** Records provided follows **

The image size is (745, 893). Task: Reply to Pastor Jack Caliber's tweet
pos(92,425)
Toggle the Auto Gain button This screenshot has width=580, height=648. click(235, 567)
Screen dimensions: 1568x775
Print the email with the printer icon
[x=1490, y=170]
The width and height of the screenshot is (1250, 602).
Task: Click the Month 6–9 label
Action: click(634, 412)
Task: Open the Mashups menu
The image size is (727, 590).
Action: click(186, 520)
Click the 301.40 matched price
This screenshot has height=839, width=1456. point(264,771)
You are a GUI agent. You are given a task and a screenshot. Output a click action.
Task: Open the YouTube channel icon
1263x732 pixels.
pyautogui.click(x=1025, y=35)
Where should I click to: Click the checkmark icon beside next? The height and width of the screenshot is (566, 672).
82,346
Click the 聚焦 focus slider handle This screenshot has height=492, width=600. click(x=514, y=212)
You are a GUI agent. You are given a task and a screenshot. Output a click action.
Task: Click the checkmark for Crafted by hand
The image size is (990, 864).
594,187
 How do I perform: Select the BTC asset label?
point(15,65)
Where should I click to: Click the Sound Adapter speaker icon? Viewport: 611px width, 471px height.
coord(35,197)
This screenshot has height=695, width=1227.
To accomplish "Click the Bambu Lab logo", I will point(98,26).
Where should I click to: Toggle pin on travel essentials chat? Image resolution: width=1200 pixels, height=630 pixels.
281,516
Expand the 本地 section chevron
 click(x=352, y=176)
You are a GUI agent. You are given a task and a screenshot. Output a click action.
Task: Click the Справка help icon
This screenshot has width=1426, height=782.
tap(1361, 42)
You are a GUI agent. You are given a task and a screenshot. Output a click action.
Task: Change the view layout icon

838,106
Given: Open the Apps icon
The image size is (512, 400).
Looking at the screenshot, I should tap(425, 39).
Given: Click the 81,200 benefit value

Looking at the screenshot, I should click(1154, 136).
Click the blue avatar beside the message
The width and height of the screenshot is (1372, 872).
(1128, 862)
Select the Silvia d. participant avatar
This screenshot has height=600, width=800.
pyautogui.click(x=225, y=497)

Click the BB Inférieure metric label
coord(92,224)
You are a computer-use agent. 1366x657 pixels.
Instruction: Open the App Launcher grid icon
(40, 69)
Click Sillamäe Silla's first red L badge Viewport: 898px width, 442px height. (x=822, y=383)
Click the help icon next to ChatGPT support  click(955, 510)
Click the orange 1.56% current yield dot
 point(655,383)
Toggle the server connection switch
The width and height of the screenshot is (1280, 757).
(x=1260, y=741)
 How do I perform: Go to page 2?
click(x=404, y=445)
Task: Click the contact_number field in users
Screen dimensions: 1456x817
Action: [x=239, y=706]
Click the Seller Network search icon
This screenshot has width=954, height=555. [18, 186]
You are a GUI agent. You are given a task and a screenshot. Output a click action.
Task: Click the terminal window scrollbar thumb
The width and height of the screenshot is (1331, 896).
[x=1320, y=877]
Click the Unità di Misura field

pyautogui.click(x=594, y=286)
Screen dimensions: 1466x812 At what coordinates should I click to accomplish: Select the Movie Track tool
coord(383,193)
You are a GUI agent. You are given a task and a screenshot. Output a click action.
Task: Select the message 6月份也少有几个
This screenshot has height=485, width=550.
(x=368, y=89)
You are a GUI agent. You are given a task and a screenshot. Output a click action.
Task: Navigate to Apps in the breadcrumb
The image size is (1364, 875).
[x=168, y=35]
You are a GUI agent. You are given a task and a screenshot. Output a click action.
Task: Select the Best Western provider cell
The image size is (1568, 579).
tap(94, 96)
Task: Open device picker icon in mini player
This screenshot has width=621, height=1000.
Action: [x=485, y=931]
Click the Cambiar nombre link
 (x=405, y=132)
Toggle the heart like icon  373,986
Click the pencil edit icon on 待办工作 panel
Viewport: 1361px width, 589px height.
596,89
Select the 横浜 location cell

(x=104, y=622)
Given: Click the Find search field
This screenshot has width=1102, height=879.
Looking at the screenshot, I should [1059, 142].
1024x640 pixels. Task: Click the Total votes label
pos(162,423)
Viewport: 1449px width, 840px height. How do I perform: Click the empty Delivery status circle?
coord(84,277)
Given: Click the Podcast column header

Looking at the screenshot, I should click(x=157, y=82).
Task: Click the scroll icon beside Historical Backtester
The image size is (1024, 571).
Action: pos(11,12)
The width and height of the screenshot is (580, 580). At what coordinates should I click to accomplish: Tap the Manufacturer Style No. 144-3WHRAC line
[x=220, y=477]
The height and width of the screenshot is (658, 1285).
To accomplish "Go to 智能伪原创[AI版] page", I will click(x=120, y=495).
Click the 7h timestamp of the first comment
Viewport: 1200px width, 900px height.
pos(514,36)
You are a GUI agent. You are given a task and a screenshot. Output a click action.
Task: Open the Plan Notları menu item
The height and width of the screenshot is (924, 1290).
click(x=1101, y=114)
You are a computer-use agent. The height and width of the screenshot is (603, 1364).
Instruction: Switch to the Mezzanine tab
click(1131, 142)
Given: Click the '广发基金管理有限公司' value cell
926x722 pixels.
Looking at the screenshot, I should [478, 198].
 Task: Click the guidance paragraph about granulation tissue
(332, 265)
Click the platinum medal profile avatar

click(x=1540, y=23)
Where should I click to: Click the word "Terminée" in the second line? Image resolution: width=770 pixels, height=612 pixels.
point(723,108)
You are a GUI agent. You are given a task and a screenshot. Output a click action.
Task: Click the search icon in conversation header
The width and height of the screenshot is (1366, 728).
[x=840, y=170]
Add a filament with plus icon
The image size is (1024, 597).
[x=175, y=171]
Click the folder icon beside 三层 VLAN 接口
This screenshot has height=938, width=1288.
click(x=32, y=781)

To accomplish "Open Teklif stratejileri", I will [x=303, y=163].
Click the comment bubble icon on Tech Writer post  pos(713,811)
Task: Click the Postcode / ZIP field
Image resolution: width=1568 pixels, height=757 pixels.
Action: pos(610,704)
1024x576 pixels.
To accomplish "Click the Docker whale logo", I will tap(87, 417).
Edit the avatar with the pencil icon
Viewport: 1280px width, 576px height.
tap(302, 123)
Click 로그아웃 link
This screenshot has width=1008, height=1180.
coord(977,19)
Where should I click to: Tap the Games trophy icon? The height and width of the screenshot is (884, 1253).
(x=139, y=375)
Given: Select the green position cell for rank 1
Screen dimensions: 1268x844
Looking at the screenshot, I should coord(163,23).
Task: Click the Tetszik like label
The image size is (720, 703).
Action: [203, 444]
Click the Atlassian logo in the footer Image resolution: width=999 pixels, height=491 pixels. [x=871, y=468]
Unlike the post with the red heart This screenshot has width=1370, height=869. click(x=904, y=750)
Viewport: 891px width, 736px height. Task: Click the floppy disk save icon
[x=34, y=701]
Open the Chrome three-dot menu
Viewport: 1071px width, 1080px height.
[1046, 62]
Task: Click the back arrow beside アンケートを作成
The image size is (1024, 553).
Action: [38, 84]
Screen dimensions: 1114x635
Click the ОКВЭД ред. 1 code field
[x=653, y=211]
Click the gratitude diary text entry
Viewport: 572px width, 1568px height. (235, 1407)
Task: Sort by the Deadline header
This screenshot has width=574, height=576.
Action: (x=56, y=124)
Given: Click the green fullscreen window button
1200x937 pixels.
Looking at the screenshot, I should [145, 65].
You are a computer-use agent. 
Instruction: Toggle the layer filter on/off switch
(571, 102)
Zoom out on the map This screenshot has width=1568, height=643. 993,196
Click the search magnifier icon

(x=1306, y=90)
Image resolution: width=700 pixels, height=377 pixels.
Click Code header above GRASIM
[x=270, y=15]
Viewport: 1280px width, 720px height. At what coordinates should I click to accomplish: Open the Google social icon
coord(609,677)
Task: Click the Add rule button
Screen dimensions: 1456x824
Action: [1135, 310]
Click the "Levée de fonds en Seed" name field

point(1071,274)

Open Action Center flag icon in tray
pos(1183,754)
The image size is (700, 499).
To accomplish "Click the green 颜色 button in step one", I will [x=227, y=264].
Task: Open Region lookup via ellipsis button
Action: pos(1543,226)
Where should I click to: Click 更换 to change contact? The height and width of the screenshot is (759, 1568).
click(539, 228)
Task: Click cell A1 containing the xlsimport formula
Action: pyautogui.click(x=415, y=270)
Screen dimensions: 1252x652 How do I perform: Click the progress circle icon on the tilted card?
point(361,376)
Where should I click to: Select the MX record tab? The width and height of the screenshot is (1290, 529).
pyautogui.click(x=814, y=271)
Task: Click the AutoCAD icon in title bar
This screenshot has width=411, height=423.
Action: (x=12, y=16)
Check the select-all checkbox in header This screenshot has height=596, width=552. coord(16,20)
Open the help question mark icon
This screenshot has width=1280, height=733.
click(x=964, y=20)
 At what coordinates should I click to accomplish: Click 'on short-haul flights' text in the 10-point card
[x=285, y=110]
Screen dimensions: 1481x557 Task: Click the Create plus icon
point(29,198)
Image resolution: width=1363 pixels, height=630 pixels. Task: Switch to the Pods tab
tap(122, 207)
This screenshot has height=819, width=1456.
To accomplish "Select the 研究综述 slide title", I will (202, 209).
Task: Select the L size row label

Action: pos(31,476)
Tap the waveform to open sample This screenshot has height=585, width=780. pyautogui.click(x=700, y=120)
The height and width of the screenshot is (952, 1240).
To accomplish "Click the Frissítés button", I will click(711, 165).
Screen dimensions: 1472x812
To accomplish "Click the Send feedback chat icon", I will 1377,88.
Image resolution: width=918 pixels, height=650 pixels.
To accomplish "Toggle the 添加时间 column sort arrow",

** End of Records provided **

Directions for this task: Nothing before the line containing "Screen dimensions: 1456x824" should be repeated; repeat that line and all later lines through the end of the data above, exactly.

Answer for the task:
Screen dimensions: 1456x824
Action: [1135, 310]
Click the "Levée de fonds en Seed" name field

point(1071,274)

Open Action Center flag icon in tray
pos(1183,754)
The image size is (700, 499).
To accomplish "Click the green 颜色 button in step one", I will [x=227, y=264].
Task: Open Region lookup via ellipsis button
Action: pos(1543,226)
Where should I click to: Click 更换 to change contact? The height and width of the screenshot is (759, 1568).
click(539, 228)
Task: Click cell A1 containing the xlsimport formula
Action: pyautogui.click(x=415, y=270)
Screen dimensions: 1252x652 How do I perform: Click the progress circle icon on the tilted card?
point(361,376)
Where should I click to: Select the MX record tab? The width and height of the screenshot is (1290, 529).
pyautogui.click(x=814, y=271)
Task: Click the AutoCAD icon in title bar
This screenshot has width=411, height=423.
Action: (x=12, y=16)
Check the select-all checkbox in header This screenshot has height=596, width=552. coord(16,20)
Open the help question mark icon
This screenshot has width=1280, height=733.
click(x=964, y=20)
 At what coordinates should I click to accomplish: Click 'on short-haul flights' text in the 10-point card
[x=285, y=110]
Screen dimensions: 1481x557 Task: Click the Create plus icon
point(29,198)
Image resolution: width=1363 pixels, height=630 pixels. Task: Switch to the Pods tab
tap(122, 207)
This screenshot has height=819, width=1456.
To accomplish "Select the 研究综述 slide title", I will (202, 209).
Task: Select the L size row label

Action: pos(31,476)
Tap the waveform to open sample This screenshot has height=585, width=780. pyautogui.click(x=700, y=120)
The height and width of the screenshot is (952, 1240).
To accomplish "Click the Frissítés button", I will click(711, 165).
Screen dimensions: 1472x812
To accomplish "Click the Send feedback chat icon", I will 1377,88.
Image resolution: width=918 pixels, height=650 pixels.
To accomplish "Toggle the 添加时间 column sort arrow",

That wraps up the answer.